▶ Work to be completed: Copy the complete listing word for word, but do not carry over any images.

▶ Records:
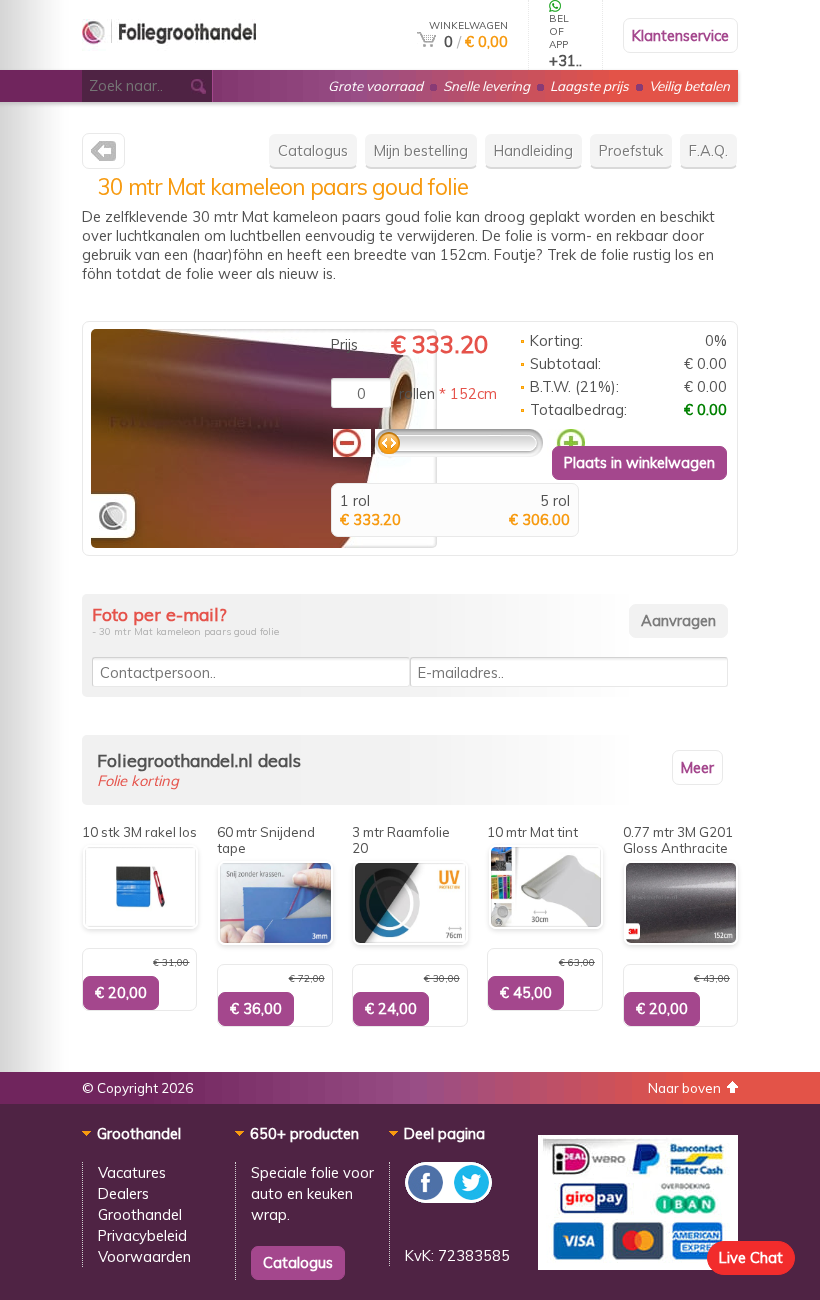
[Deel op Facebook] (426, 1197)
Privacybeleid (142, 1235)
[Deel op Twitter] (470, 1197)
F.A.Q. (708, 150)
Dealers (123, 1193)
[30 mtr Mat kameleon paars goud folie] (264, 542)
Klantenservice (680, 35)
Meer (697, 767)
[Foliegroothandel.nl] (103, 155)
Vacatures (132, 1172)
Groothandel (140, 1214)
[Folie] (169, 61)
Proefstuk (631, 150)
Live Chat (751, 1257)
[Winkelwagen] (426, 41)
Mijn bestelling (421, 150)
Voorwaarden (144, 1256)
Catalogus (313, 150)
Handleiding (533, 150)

▶ Written answer:
[Deel op Facebook] (426, 1197)
Privacybeleid (142, 1235)
[Deel op Twitter] (470, 1197)
F.A.Q. (708, 150)
Dealers (123, 1193)
[30 mtr Mat kameleon paars goud folie] (264, 542)
Klantenservice (680, 35)
Meer (697, 767)
[Foliegroothandel.nl] (103, 155)
Vacatures (132, 1172)
Groothandel (140, 1214)
[Folie] (169, 61)
Proefstuk (631, 150)
Live Chat (751, 1257)
[Winkelwagen] (426, 41)
Mijn bestelling (421, 150)
Voorwaarden (144, 1256)
Catalogus (313, 150)
Handleiding (533, 150)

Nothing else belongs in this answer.